Another commonly used additive is epinephrine. Epinephrine can increase duration of blockade of certain LAs secondary to vasoconstriction. The vasoconstriction decreases systemic absorption; it can especially impact neonates and children who have higher cardiac output. Some practitioners caution against using epinephrine with epidural anesthesia in children given the potential to cause spinal cord ischemia (Berde and Greco, 2012).
Protein binding
Amide LAs bind to serum proteins, mainly alpha-1 acid glycoprotein (AAG). The degree of protein binding varies for the different LAs, with lidocaine having 65% protein binding in adults and bupivacaine and ropivacaine having 95% protein binding (Mazoit and Dalens, 2004). Also, the amount of AAG in the serum varies between children less than 1 year old and that in older children or adults. The concentration increases over the first year from 0.2–0.3g/L at birth to 0.7–1.0g/l at 1 year, which is same concentration as in adults (Mazoit and Dalens, 2004). Thus, in children less than 1 year of age, more drug exists in the unbound free form, which increases the potential for systemic toxicity. It is absolutely necessary to understand that infants have decreased LA protein binding secondary to lower AAG levels. The traditional concept is that lower concentrations of AAG result in increased free drug (LA) availability and, hence, increased risk of toxicity (Polaner et al., 2010). However, as there is a dynamic interaction between free LA in equilibrium with the fraction bound to proteins and to the tissues, the clinical significance of lower AAG concentrations is unclear (Lönnqvist, 2012). As part of the acute phase response, AAG concentrations have been shown to increase after stress and surgery in infants, further reducing the effects of protein binding as a factor in LAST. Caution is advised when directly translating the maximum allowable dose of LAs adults to clinical use in infants It is recommended that doses should be reduced in very young infants (Dalens, 2010).

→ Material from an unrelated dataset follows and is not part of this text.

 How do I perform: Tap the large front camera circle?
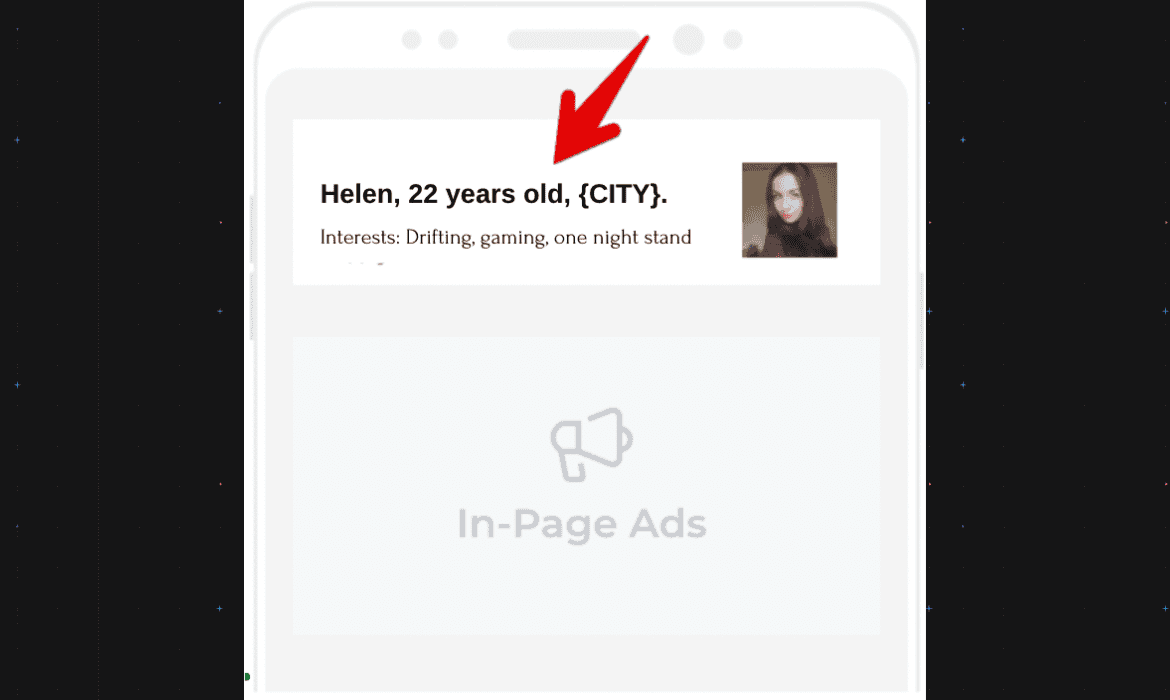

In addition to AAG binding, LAs bind to human serum albumin. This interaction holds less clinical significance as LA affinity is much lower for albumin than AAG, especially at normal clinical levels. Albumin can become a clinically significant buffer when AAG sites become saturated at toxic doses (Mazoit and Dalens, 2004). In addition to serum proteins, amide LAs also bind to red blood cells. Twenty to thirty percent of the drug in circulation is bound to erythrocytes. Since erythrocyte-binding sites are not saturated in clinical situations, this binding can also act as a buffer when toxic levels arise (Mazoit and Dalens, 2004). Red blood count binding might be more significant in neonates as they naturally have polycythemia and macrocythemia, allowing for more LA binding to help prevent toxicity (Mazoit and Dalens, 2004).